▶ **Directions**
How many lines in the records below contain the word "will"? Answer with the number and nothing else.

[Data in this exercise Boundary: Start]

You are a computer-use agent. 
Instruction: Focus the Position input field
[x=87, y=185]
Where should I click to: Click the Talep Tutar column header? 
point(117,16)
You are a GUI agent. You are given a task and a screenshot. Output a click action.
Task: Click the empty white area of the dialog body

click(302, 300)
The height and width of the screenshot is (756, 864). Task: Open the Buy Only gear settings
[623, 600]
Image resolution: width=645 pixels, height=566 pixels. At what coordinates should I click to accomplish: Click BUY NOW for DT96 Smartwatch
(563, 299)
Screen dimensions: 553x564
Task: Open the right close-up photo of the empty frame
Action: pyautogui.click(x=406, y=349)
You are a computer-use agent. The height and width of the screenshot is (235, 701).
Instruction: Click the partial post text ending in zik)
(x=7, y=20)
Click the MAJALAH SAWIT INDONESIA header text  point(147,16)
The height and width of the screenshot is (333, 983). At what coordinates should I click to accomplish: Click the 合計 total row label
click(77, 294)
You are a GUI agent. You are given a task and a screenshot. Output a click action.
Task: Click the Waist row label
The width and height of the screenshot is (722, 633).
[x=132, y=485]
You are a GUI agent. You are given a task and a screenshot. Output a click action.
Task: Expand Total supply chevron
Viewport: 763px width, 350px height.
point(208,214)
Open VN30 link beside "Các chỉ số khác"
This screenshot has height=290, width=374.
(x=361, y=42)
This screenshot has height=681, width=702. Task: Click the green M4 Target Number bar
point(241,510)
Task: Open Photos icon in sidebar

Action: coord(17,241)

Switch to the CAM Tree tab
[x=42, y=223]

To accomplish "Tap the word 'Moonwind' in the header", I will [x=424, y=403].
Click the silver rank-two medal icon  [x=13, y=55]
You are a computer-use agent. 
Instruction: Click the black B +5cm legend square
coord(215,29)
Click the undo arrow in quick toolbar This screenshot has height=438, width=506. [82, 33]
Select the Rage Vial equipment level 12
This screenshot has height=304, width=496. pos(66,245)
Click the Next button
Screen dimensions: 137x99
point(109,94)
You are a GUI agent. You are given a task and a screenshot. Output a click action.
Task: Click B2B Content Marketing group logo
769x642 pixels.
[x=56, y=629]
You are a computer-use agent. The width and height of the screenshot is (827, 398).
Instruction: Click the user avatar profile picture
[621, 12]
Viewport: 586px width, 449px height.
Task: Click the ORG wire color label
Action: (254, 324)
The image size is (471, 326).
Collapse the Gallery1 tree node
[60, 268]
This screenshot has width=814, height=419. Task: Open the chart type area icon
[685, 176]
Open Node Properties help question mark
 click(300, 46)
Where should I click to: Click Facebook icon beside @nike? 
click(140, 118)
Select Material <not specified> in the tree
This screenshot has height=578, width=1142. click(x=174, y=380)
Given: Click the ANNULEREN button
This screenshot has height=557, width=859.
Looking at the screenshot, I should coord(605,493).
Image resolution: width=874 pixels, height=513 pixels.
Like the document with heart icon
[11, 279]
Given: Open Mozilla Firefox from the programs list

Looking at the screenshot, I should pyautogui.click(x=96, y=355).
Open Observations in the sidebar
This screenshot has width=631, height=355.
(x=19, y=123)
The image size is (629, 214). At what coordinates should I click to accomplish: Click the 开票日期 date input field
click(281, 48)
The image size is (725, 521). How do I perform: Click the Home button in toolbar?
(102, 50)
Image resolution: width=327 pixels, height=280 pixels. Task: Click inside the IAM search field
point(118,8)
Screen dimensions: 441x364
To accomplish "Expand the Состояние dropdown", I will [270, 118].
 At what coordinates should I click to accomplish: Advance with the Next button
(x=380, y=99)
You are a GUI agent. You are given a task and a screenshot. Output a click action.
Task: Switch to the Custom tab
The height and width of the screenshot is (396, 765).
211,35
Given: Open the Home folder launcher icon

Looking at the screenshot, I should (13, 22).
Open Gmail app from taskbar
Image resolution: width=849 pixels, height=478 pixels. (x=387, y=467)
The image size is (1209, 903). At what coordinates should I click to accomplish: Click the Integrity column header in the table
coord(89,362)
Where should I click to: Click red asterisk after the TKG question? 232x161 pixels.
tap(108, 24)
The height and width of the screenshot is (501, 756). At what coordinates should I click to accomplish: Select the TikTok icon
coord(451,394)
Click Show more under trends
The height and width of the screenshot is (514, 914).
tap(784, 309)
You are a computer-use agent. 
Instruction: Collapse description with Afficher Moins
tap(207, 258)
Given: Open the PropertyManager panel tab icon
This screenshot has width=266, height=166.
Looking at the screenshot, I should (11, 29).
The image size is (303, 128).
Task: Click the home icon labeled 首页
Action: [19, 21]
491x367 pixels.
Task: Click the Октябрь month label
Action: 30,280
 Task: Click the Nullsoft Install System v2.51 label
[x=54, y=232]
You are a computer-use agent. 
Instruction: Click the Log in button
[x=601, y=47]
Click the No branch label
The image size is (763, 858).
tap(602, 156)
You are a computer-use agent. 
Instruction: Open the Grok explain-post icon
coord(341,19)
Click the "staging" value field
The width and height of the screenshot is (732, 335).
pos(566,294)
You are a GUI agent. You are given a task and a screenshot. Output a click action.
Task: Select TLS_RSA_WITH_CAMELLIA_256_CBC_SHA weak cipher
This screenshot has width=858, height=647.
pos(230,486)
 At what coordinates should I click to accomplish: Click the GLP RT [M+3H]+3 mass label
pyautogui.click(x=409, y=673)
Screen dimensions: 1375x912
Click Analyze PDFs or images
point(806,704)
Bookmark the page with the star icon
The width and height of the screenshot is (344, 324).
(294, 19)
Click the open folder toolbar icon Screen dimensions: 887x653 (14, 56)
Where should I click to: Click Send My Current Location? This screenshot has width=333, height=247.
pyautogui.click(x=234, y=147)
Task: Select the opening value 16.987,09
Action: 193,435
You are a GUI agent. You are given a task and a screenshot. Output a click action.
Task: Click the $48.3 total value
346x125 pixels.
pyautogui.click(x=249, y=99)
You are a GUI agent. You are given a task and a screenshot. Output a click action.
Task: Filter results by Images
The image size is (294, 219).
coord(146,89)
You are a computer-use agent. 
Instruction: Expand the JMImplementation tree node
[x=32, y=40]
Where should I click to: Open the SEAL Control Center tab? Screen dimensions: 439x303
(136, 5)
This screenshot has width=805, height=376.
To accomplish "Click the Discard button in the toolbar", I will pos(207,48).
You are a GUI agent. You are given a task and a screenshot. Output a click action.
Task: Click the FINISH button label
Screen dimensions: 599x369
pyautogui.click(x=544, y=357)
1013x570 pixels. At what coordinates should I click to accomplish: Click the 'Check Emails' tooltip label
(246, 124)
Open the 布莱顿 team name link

[Data in this exercise Boundary: End]

▶ **Answer**
3